The prisoners were sitting on one end of the porch, shackled
together. No one offered them a bite to eat and Mrs. Belt got some food and we
went to them. They seemed to be delighted to get it. Sheriff Lucas asked me why
I gave them food and I said because they were hungry. I declared they wanted
something to eat as well as he did. He said he would take something to eat as
well as he did. He said he would take them and give them a taste of Choctaw law
and the two prisoners were taken to the top of Beaver mountain. On a knoll in
that solitude, they were told that if they had anything to say to hurry and say
it. The big Indian got down and started to pray but the smaller Indian did not
say anything. Sheriff Lucas told the big Indian to hurry and he just kept
praying. After awhile, the sheriff took out his gun and shot him in the back of
the head. The little Indian started to run. The sheriff shot him down. Then
they rode away and left the bodies on the ground.
My present husband, John LaFayette Vaughan, and others have
visited the top of this mountain a couple of times. My husband says the saddles
were hanging in some bushes. He examined the bodies and could see that the big
Indian was shot in the back of the head and the little Indian through the back
near the shoulder blade. All their bones were where except the finger and toe
bones. One time Colonel Flemming was out hunting and shot a couple of turkey gobblers,
then walked up on those bodies. He noticed the eyes of the dead men had been
picked out and, fearing the birds he had killed had done it, he threw them
away. My husband thinks he got scared and dropped the birds in order to get
away in greater speed.
One day I was washing down at Brooken springs and an Indian came riding up to the spring. He spoke and got down. Taking a little tin cup which he had tied to his saddle, he drank and rode away.
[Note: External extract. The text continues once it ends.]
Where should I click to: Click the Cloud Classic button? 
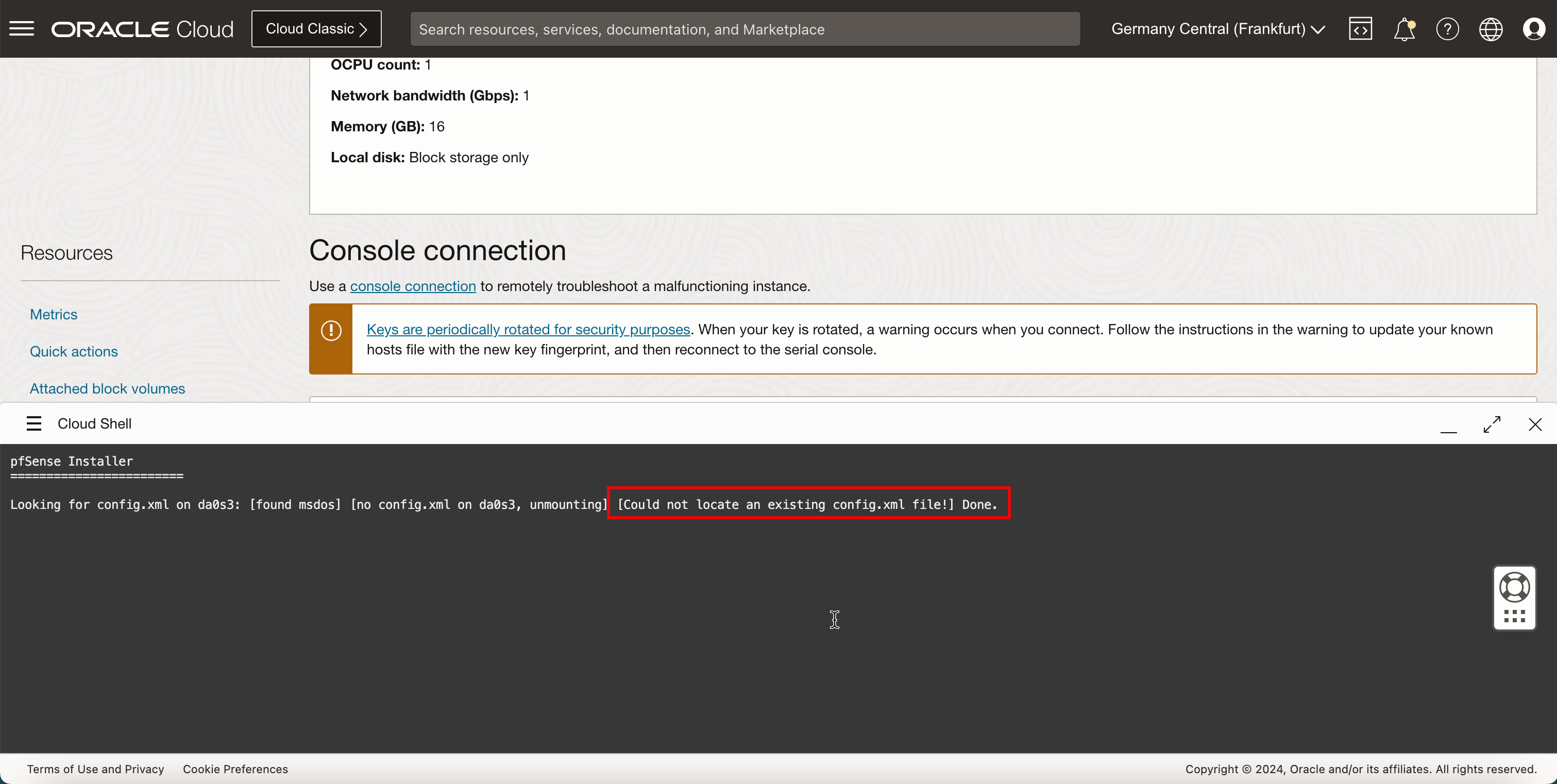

I learned later than two Indians got into a fuss near Whitefield on their way home from Fort Smith, where they had been for whiskey. When they got to where the roads forked, one came down to Brooken and the other came by the spring. They got together on top of the mountain, where, I suppose, they renewed their fuss. About that time, Uncle Robert Turner was coming from his home at Indianola to visit his brother-in-law, John Saunders, and Mrs. Saunders, at Brooken, and he found a dead Indian on the trail. When he reported it, a bunch of men went to the scene but some of his people had taken the body away. I had looked at the man who came to the spring very closely while he was drinking and I described him to Uncle Robert Turner, who said the description fitted him perfectly.